Introduction to the Weekend Project
Welcome to our final project for Module 28: DevOps & Deployment! Throughout this module, we've explored the fundamentals of CI/CD pipelines, Docker containerization, cloud deployment, Kubernetes orchestration, and comprehensive monitoring with Prometheus and Grafana. Now it's time to bring all these components together in a cohesive, end-to-end deployment pipeline for a full-stack application.
To tackle this complex project effectively, we'll use George Polya's renowned 4-step problem solving procedure. Polya, a mathematician and educator, developed this approach to break down and solve challenging problems through a structured methodology.

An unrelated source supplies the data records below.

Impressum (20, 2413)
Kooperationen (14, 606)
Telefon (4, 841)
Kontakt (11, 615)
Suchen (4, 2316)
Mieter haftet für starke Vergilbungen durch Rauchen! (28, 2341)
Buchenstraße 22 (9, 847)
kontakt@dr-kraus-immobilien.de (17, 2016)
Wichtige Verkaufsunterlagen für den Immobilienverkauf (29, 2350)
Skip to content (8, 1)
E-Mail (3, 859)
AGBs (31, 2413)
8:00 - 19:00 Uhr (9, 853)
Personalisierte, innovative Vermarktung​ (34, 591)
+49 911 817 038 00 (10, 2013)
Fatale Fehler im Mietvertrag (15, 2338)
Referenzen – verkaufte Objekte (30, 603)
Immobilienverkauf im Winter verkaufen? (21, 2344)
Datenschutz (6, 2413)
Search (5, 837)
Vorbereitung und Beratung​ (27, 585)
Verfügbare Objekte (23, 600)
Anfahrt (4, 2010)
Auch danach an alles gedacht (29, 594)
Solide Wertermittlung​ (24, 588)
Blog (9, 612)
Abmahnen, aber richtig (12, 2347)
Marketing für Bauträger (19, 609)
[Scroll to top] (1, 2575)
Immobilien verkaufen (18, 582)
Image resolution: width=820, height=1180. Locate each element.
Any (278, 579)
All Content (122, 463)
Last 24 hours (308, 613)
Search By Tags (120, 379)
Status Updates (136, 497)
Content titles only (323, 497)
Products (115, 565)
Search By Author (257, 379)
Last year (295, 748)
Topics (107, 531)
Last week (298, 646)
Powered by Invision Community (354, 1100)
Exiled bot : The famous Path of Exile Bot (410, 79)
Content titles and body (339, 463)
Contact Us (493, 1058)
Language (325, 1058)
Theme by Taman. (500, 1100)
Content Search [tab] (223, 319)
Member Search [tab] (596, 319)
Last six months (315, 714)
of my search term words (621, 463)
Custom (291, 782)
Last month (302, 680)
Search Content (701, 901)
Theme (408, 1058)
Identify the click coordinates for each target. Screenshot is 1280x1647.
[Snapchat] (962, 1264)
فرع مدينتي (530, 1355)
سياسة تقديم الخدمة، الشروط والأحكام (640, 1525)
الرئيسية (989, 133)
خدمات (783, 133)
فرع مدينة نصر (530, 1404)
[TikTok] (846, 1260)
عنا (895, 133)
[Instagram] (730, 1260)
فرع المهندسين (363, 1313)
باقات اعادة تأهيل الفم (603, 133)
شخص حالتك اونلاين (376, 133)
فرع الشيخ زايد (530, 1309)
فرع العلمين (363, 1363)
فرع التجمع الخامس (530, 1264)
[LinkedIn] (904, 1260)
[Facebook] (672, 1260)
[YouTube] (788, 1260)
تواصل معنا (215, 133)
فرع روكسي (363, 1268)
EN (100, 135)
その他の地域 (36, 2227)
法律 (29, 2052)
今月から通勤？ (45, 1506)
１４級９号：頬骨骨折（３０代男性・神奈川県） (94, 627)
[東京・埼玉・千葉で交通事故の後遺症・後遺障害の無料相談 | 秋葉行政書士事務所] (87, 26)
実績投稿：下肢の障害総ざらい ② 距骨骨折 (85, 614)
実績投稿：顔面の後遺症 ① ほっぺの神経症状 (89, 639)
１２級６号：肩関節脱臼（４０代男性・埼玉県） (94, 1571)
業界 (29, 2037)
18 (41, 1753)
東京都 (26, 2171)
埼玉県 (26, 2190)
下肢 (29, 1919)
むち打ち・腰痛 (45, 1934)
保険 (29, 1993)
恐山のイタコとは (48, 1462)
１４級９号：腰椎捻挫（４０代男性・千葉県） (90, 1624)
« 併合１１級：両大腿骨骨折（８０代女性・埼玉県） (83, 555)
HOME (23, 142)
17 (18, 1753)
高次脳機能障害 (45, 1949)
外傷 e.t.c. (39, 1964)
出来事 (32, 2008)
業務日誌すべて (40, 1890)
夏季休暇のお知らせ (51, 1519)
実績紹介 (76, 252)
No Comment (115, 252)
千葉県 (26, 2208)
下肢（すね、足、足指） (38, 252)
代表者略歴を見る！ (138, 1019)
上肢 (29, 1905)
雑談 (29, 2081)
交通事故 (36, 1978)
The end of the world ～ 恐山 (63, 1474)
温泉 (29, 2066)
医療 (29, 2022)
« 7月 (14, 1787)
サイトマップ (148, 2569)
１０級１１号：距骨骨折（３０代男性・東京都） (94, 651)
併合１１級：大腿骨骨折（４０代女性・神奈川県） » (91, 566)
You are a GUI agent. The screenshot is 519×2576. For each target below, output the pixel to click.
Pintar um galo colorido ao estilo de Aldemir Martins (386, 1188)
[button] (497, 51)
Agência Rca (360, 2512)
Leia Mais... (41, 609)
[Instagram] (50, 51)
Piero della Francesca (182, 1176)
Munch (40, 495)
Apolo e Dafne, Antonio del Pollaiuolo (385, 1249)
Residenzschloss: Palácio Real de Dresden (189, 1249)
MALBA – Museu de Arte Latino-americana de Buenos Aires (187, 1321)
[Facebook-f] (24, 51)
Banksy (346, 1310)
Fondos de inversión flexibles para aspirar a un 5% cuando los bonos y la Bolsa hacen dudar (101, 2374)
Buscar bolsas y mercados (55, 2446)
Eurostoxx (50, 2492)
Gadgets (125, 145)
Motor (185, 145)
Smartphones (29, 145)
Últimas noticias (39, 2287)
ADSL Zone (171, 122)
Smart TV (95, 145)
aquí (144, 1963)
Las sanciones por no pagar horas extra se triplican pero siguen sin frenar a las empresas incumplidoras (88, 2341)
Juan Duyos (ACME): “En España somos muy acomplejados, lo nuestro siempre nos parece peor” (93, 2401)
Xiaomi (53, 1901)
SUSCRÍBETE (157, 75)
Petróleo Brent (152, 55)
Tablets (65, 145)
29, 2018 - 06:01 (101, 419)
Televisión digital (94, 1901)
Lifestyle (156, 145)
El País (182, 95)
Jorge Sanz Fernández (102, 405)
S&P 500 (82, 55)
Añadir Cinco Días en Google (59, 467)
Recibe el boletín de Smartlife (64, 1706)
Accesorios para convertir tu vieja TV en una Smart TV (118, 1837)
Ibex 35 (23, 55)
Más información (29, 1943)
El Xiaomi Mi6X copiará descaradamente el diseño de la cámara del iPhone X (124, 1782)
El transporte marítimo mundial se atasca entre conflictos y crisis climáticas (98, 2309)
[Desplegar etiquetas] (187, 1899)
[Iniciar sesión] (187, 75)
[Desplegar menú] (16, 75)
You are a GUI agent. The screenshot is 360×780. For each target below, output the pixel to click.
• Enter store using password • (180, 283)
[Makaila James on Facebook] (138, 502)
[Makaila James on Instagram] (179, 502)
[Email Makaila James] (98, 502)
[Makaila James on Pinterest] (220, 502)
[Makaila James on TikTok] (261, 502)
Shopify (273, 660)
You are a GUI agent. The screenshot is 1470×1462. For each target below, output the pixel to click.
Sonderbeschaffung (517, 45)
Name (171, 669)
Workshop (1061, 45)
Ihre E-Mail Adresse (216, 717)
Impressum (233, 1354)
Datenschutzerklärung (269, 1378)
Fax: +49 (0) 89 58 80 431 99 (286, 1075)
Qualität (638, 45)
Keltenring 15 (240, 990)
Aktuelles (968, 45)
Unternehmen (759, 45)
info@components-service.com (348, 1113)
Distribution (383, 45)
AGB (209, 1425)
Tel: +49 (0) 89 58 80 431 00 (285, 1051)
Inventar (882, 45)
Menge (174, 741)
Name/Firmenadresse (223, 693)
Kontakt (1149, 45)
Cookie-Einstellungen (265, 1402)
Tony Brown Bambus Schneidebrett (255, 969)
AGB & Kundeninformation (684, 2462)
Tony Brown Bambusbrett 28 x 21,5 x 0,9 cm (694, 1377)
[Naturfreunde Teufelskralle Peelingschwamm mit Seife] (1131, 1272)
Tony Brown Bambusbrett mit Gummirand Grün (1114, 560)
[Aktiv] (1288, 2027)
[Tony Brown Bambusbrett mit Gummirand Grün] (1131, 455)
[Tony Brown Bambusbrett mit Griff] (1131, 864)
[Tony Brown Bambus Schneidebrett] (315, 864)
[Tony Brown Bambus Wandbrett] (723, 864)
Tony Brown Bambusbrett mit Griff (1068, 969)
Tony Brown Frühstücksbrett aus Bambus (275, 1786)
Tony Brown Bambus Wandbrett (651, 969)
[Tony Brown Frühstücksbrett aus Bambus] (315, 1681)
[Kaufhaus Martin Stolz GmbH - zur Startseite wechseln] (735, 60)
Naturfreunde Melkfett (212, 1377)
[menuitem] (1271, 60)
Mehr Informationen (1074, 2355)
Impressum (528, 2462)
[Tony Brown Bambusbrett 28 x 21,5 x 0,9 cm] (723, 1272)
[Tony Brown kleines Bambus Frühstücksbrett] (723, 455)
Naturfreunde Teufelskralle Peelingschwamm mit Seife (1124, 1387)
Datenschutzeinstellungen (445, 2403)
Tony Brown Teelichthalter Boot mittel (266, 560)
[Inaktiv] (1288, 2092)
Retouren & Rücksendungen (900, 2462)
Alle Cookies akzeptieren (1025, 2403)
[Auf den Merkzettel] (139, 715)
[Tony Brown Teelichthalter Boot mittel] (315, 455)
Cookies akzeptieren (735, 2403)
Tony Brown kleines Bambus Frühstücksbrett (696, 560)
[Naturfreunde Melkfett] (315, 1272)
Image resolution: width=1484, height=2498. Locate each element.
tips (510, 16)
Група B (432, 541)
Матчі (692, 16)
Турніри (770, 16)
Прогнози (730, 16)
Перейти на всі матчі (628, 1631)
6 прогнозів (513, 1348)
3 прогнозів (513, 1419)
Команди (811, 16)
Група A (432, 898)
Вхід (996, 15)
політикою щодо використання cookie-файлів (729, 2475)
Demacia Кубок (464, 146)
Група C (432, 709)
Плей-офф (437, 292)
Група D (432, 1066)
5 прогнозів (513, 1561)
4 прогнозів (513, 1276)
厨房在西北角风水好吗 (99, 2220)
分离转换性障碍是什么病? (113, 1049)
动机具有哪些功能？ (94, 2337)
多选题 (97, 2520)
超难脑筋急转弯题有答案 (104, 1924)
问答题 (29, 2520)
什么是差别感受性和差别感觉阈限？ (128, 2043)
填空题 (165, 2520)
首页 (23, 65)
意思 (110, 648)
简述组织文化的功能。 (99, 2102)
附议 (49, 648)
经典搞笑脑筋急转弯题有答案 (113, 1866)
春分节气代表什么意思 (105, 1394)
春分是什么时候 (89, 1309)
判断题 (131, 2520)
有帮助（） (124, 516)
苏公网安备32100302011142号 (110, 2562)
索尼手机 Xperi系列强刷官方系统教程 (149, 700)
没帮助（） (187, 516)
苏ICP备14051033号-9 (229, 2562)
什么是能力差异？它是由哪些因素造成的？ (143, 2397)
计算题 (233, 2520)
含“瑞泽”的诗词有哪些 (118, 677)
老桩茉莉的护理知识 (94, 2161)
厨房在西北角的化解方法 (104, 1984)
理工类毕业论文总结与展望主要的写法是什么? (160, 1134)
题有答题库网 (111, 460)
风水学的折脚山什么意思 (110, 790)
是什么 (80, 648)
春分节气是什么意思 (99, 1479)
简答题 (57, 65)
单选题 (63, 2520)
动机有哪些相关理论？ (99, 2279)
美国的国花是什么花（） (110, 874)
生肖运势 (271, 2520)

The four steps are:
- Understand the Problem - Clarify what we're trying to accomplish
- Devise a Plan - Develop a strategy for solving the problem
- Execute the Plan - Implement our solution step by step
- Review/Reflect - Examine our solution and learn from the process
This problem-solving framework is particularly valuable in DevOps, where we often face complex, multi-faceted challenges that require systematic thinking and clear planning.
Project Overview
For this weekend project, you'll establish a comprehensive DevOps pipeline that takes a full-stack application from code commit to production deployment with robust monitoring and alerting. Your pipeline will incorporate continuous integration, automated testing, containerization, orchestration, and observability.
You can choose to work with an existing application from previous modules or use the sample full-stack application we'll provide. The application includes:
- A React or Vue.js frontend
- A Node.js, Python (Flask/Django), or PHP (Laravel) backend
- A PostgreSQL, MongoDB, or MySQL database
- Basic authentication and API functionality
Step 1: Understand the Problem
The first step in Polya's method is to thoroughly understand the problem before attempting to solve it. Let's break down what we need to accomplish in this project.
Problem Statement
We need to create a complete deployment pipeline that automates the process of taking our code from development to production while ensuring quality, reliability, and observability.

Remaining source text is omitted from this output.